The Changing Spaces of Reading and Writing

Text – Definition



The beginning might not be the end. And that night

Grendel cam again, so set

On murder that no crime could ever be enough,

No savage assault quench his lust

For evil. Then each warrior tried

To escape him, searched for rest in different

Beds, as far from Herot as they could find,

Seeing how Grendel hunted when they slept.

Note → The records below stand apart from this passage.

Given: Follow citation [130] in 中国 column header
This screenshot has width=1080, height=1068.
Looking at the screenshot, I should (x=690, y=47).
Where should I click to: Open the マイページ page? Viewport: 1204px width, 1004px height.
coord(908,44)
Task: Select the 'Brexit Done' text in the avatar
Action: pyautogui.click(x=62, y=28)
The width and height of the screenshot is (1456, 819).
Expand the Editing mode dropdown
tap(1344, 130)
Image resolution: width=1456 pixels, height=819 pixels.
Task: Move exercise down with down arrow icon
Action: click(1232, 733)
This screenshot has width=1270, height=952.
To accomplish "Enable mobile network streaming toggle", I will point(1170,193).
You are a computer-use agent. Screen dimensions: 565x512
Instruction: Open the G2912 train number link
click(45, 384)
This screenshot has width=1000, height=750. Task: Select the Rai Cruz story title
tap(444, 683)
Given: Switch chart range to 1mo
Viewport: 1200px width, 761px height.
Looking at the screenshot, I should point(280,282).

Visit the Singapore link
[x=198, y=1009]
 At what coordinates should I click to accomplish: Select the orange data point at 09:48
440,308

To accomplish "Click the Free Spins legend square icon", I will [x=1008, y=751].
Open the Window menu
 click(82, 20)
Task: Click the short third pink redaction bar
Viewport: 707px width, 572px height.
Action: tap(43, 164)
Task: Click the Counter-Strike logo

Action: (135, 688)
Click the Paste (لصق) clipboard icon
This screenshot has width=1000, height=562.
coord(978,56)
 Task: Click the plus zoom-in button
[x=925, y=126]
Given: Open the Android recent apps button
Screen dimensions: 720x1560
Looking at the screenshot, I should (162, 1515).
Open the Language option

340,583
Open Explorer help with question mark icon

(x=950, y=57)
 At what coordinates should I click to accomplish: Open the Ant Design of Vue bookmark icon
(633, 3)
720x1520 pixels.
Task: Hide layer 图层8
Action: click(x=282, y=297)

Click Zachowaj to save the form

Distance was safety; the only survivors

Were those who fled him. Hate had triumphed.


Author unknown

Line 134-143

Translated by Burton Raffel

Signet Classic – New American Library, 1963


For a representation of text my initial thought was Beowulf. For me, Beowulf is one of the ultimate representations of text. This epic poem has an unknown author and is thought to be one of the first documented texts in Anglo-Saxon history. Much debate surrounds this poem as it is thought in many scholarly circles to be a collection of oral stories. Walter J. Ong states in his book, Orality and Literacy, the difference between written literature and oral tradition. He states that “Writing makes ‘words’ appear similar to things because we think of words as the visible marks signalling word to decoders: we can see and touch and inscribed ‘words’ in texts and books. Written words are residue. Oral tradition has no such reside or deposit.” (pg. 11). Thus I see the epic poem Beowulf to be a juxtaposition of text and oral traditions. One of the first written documents in the English language is an illustration of the evolution (weaving and stitching) of written English.


There are no comments yet...

Kick things off by filling out the form below.

You must log in to post a comment.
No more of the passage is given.